Average warming in global cities ‘will increase by up to 4.4°C by the end of century’

Cities and towns around the world could be up to 4.4°C warmer by the end of the century.

That’s according to a new study by the Illinois University, which suggests that although cities occupy around 3% of the Earth’s surface, they are home to more than 50% of the world’s population and are likely to experience in the coming years more heat stress, water scarcity, air pollution and energy insecurity than rural areas.

The researchers predict that the world could face disastrous impacts of global warming if carbon dioxide emissions remain high.

The model predicts that by the end of this century, average warming across global cities will increase by 1.9°C with intermediate emissions and 4.4°C with high emissions.

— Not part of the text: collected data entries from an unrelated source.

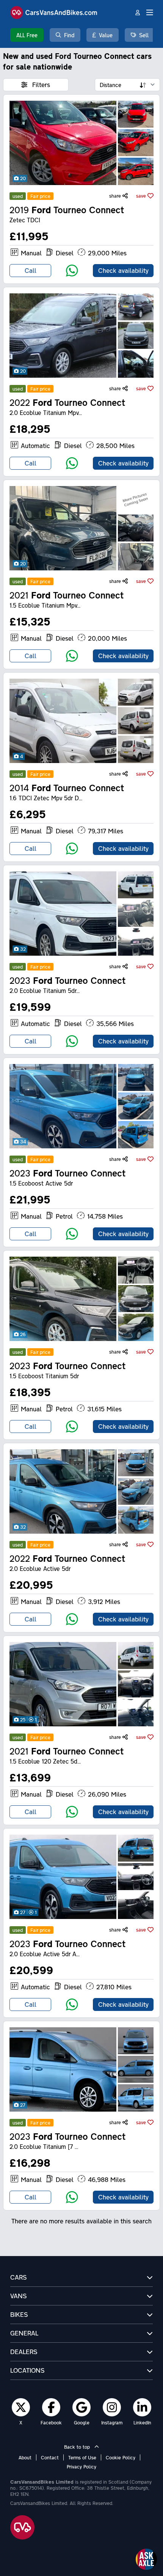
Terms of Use (82, 2457)
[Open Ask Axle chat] (146, 2559)
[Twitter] (21, 2407)
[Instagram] (112, 2407)
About (25, 2457)
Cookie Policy (120, 2457)
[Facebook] (51, 2407)
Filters (40, 84)
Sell (144, 35)
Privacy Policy (81, 2466)
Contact (50, 2457)
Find (69, 35)
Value (106, 35)
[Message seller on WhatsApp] (72, 270)
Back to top (77, 2446)
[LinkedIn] (142, 2407)
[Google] (81, 2407)
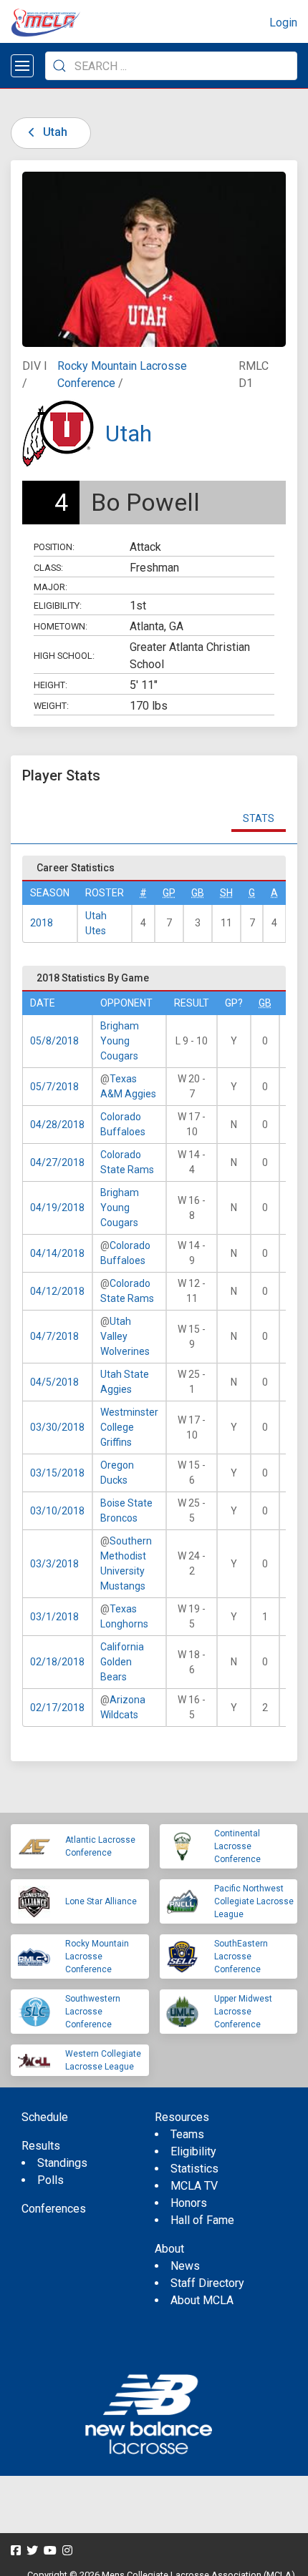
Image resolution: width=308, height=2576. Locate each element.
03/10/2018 (57, 1511)
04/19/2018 (57, 1207)
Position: (54, 547)
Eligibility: (58, 605)
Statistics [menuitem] (194, 2168)
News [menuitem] (185, 2266)
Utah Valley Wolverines (125, 1336)
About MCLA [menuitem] (202, 2300)
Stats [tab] (258, 818)
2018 (41, 923)
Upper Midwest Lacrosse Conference (243, 2011)
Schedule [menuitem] (44, 2117)
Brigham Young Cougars (119, 1041)
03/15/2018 (57, 1473)
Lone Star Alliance (101, 1901)
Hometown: (60, 626)
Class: (48, 567)
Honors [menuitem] (188, 2203)
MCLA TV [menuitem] (194, 2186)
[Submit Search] (59, 66)
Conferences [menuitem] (53, 2208)
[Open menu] (22, 65)
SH (226, 892)
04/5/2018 (54, 1382)
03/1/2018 (54, 1616)
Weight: (51, 705)
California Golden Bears (122, 1662)
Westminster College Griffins (129, 1427)
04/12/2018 (57, 1291)
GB (197, 892)
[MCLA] (46, 22)
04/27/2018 (57, 1162)
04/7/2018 (54, 1336)
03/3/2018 (54, 1563)
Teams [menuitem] (187, 2134)
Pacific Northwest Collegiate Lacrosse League (254, 1901)
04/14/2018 (57, 1253)
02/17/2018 (57, 1707)
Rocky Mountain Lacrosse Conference (97, 1956)
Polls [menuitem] (50, 2180)
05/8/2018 (54, 1041)
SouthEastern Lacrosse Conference (241, 1956)
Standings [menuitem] (62, 2163)
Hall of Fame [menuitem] (202, 2220)
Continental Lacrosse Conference (237, 1846)
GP (169, 892)
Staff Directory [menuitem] (207, 2283)
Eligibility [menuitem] (193, 2151)
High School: (64, 655)
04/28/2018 (57, 1124)
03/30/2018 (57, 1427)
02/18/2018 (57, 1661)
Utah (53, 132)
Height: (50, 685)
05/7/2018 (54, 1086)
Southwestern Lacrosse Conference (92, 2011)
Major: (50, 587)
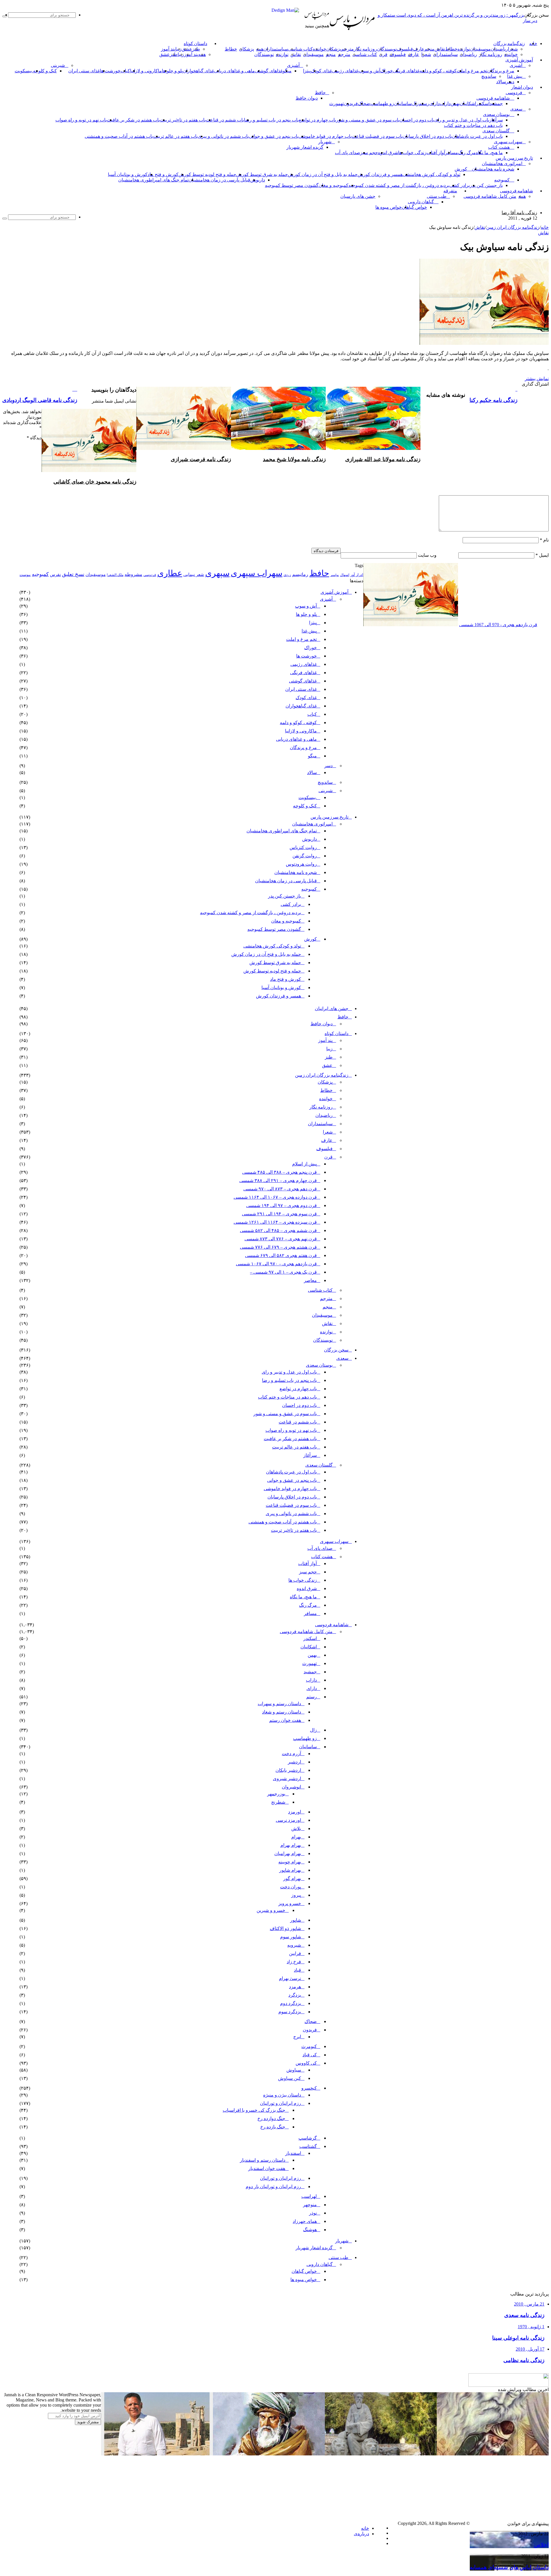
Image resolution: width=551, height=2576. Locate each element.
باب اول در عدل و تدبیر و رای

Under a high-emissions scenario, cities in the US, Middle East, Northern Central Asia, Northeastern China and inland South America and Africa are estimated to experience substantial warming.

Lei Zhao, a Civil and Environmental Engineering Professor, said: “Cities are full of surfaces made from concrete and asphalt that absorb and retain more heat than natural surfaces and perturb other local-scale biophysical processes.

“Our findings highlight the critical need for global projections of local urban climates for climate-sensitive urban areas.

“This could give city planners the support they need to encourage solutions such as green infrastructure intervention to reduce urban heat stress on large scales.”